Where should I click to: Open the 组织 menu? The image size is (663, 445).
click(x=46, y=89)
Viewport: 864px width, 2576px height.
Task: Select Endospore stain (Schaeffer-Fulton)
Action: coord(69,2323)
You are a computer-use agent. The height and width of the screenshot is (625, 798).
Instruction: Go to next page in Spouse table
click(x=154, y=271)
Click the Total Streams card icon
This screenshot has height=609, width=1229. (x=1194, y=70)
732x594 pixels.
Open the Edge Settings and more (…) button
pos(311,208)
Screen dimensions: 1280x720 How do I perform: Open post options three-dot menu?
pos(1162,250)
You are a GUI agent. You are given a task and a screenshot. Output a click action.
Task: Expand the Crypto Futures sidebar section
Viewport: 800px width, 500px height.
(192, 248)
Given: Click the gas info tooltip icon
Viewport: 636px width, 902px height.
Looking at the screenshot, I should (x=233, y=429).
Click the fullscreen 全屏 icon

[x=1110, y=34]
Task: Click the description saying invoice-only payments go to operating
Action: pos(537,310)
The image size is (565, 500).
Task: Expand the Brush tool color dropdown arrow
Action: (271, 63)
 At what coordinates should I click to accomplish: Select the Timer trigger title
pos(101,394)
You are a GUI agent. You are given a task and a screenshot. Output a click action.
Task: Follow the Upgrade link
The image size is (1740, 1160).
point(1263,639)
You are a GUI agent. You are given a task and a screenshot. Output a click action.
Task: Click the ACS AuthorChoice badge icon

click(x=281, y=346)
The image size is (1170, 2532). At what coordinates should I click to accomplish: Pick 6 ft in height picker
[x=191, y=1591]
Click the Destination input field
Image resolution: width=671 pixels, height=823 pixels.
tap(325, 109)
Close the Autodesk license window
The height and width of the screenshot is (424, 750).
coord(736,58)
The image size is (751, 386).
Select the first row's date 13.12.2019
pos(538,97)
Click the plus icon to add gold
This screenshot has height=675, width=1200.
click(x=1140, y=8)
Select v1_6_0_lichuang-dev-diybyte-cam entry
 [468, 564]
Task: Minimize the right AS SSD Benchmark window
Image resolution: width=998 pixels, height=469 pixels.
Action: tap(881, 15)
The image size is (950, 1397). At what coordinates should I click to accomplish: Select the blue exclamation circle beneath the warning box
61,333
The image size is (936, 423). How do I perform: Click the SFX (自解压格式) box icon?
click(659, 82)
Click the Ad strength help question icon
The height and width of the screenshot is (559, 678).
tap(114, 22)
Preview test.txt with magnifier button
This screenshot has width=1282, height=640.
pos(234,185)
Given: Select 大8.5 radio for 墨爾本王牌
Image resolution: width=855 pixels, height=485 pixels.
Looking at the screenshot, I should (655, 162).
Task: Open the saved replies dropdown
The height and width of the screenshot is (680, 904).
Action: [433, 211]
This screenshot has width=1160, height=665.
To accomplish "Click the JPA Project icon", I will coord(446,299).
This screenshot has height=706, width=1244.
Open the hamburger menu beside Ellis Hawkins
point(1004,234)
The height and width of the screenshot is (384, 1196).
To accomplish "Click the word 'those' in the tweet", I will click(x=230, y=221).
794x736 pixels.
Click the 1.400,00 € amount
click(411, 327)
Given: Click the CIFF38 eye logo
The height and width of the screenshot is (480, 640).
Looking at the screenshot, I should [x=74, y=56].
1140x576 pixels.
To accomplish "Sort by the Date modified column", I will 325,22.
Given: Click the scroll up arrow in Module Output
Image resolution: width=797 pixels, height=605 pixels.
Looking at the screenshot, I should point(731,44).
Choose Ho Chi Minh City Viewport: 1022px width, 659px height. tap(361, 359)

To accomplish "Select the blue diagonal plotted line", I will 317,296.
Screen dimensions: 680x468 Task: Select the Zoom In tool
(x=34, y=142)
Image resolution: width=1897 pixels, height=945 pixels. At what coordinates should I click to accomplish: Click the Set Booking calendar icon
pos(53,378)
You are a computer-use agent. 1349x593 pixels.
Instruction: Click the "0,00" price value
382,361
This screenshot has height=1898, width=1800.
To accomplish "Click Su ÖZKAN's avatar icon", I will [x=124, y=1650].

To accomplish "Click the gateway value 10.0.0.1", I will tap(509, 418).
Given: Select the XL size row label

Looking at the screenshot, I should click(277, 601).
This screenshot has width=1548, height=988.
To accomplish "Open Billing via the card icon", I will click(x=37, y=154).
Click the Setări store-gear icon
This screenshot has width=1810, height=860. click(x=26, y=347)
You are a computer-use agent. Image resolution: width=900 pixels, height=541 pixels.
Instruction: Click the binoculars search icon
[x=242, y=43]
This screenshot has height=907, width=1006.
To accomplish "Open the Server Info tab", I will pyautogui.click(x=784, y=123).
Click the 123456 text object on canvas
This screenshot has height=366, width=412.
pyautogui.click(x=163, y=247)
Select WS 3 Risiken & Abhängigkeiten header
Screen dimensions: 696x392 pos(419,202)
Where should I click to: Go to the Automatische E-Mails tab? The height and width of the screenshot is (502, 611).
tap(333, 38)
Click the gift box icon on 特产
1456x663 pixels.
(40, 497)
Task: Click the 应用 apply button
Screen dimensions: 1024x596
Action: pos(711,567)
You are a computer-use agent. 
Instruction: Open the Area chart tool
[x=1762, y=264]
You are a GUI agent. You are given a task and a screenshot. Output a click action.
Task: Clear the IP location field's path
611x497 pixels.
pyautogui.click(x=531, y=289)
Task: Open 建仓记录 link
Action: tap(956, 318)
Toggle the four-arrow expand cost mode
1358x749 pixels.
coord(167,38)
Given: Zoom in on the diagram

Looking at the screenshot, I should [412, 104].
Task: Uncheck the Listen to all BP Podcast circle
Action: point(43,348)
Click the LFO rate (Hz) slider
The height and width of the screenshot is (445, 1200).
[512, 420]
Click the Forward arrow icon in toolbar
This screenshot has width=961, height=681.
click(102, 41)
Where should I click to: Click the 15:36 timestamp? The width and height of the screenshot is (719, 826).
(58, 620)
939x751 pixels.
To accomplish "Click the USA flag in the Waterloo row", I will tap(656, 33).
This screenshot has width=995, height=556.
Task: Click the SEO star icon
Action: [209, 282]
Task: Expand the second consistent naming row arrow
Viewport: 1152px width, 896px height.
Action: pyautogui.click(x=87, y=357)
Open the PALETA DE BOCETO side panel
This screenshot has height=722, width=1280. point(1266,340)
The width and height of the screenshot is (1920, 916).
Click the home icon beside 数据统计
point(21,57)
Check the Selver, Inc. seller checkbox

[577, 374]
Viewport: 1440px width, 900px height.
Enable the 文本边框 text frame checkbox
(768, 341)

────

Aim of the exercise. All of the material should be written out again exactly.

Exercise answer.
Where should I click to: Open the 组织 menu? The image size is (663, 445).
click(x=46, y=89)
Viewport: 864px width, 2576px height.
Task: Select Endospore stain (Schaeffer-Fulton)
Action: coord(69,2323)
You are a computer-use agent. The height and width of the screenshot is (625, 798).
Instruction: Go to next page in Spouse table
click(x=154, y=271)
Click the Total Streams card icon
This screenshot has height=609, width=1229. (x=1194, y=70)
732x594 pixels.
Open the Edge Settings and more (…) button
pos(311,208)
Screen dimensions: 1280x720 How do I perform: Open post options three-dot menu?
pos(1162,250)
You are a GUI agent. You are given a task and a screenshot. Output a click action.
Task: Expand the Crypto Futures sidebar section
Viewport: 800px width, 500px height.
(192, 248)
Given: Click the gas info tooltip icon
Viewport: 636px width, 902px height.
Looking at the screenshot, I should (x=233, y=429).
Click the fullscreen 全屏 icon

[x=1110, y=34]
Task: Click the description saying invoice-only payments go to operating
Action: pos(537,310)
The image size is (565, 500).
Task: Expand the Brush tool color dropdown arrow
Action: (271, 63)
 At what coordinates should I click to accomplish: Select the Timer trigger title
pos(101,394)
You are a GUI agent. You are given a task and a screenshot. Output a click action.
Task: Follow the Upgrade link
The image size is (1740, 1160).
point(1263,639)
You are a GUI agent. You are given a task and a screenshot. Output a click action.
Task: Click the ACS AuthorChoice badge icon

click(x=281, y=346)
The image size is (1170, 2532). At what coordinates should I click to accomplish: Pick 6 ft in height picker
[x=191, y=1591]
Click the Destination input field
Image resolution: width=671 pixels, height=823 pixels.
tap(325, 109)
Close the Autodesk license window
The height and width of the screenshot is (424, 750).
coord(736,58)
The image size is (751, 386).
Select the first row's date 13.12.2019
pos(538,97)
Click the plus icon to add gold
This screenshot has height=675, width=1200.
click(x=1140, y=8)
Select v1_6_0_lichuang-dev-diybyte-cam entry
 [468, 564]
Task: Minimize the right AS SSD Benchmark window
Image resolution: width=998 pixels, height=469 pixels.
Action: tap(881, 15)
The image size is (950, 1397). At what coordinates should I click to accomplish: Select the blue exclamation circle beneath the warning box
61,333
The image size is (936, 423). How do I perform: Click the SFX (自解压格式) box icon?
click(659, 82)
Click the Ad strength help question icon
The height and width of the screenshot is (559, 678).
tap(114, 22)
Preview test.txt with magnifier button
This screenshot has width=1282, height=640.
pos(234,185)
Given: Select 大8.5 radio for 墨爾本王牌
Image resolution: width=855 pixels, height=485 pixels.
Looking at the screenshot, I should (655, 162).
Task: Open the saved replies dropdown
The height and width of the screenshot is (680, 904).
Action: [433, 211]
This screenshot has width=1160, height=665.
To accomplish "Click the JPA Project icon", I will coord(446,299).
This screenshot has height=706, width=1244.
Open the hamburger menu beside Ellis Hawkins
point(1004,234)
The height and width of the screenshot is (384, 1196).
To accomplish "Click the word 'those' in the tweet", I will click(x=230, y=221).
794x736 pixels.
Click the 1.400,00 € amount
click(411, 327)
Given: Click the CIFF38 eye logo
The height and width of the screenshot is (480, 640).
Looking at the screenshot, I should [x=74, y=56].
1140x576 pixels.
To accomplish "Sort by the Date modified column", I will 325,22.
Given: Click the scroll up arrow in Module Output
Image resolution: width=797 pixels, height=605 pixels.
Looking at the screenshot, I should point(731,44).
Choose Ho Chi Minh City Viewport: 1022px width, 659px height. tap(361, 359)

To accomplish "Select the blue diagonal plotted line", I will 317,296.
Screen dimensions: 680x468 Task: Select the Zoom In tool
(x=34, y=142)
Image resolution: width=1897 pixels, height=945 pixels. At what coordinates should I click to accomplish: Click the Set Booking calendar icon
pos(53,378)
You are a computer-use agent. 1349x593 pixels.
Instruction: Click the "0,00" price value
382,361
This screenshot has height=1898, width=1800.
To accomplish "Click Su ÖZKAN's avatar icon", I will [x=124, y=1650].

To accomplish "Click the gateway value 10.0.0.1", I will tap(509, 418).
Given: Select the XL size row label

Looking at the screenshot, I should click(277, 601).
This screenshot has width=1548, height=988.
To accomplish "Open Billing via the card icon", I will click(x=37, y=154).
Click the Setări store-gear icon
This screenshot has width=1810, height=860. click(x=26, y=347)
You are a computer-use agent. Image resolution: width=900 pixels, height=541 pixels.
Instruction: Click the binoculars search icon
[x=242, y=43]
This screenshot has height=907, width=1006.
To accomplish "Open the Server Info tab", I will pyautogui.click(x=784, y=123).
Click the 123456 text object on canvas
This screenshot has height=366, width=412.
pyautogui.click(x=163, y=247)
Select WS 3 Risiken & Abhängigkeiten header
Screen dimensions: 696x392 pos(419,202)
Where should I click to: Go to the Automatische E-Mails tab? The height and width of the screenshot is (502, 611).
tap(333, 38)
Click the gift box icon on 特产
1456x663 pixels.
(40, 497)
Task: Click the 应用 apply button
Screen dimensions: 1024x596
Action: pos(711,567)
You are a computer-use agent. 
Instruction: Open the Area chart tool
[x=1762, y=264]
You are a GUI agent. You are given a task and a screenshot. Output a click action.
Task: Clear the IP location field's path
611x497 pixels.
pyautogui.click(x=531, y=289)
Task: Open 建仓记录 link
Action: tap(956, 318)
Toggle the four-arrow expand cost mode
1358x749 pixels.
coord(167,38)
Given: Zoom in on the diagram

Looking at the screenshot, I should [412, 104].
Task: Uncheck the Listen to all BP Podcast circle
Action: point(43,348)
Click the LFO rate (Hz) slider
The height and width of the screenshot is (445, 1200).
[512, 420]
Click the Forward arrow icon in toolbar
This screenshot has width=961, height=681.
click(102, 41)
Where should I click to: Click the 15:36 timestamp? The width and height of the screenshot is (719, 826).
(58, 620)
939x751 pixels.
To accomplish "Click the USA flag in the Waterloo row", I will tap(656, 33).
This screenshot has width=995, height=556.
Task: Click the SEO star icon
Action: [209, 282]
Task: Expand the second consistent naming row arrow
Viewport: 1152px width, 896px height.
Action: pyautogui.click(x=87, y=357)
Open the PALETA DE BOCETO side panel
This screenshot has height=722, width=1280. point(1266,340)
The width and height of the screenshot is (1920, 916).
Click the home icon beside 数据统计
point(21,57)
Check the Selver, Inc. seller checkbox

[577, 374]
Viewport: 1440px width, 900px height.
Enable the 文本边框 text frame checkbox
(768, 341)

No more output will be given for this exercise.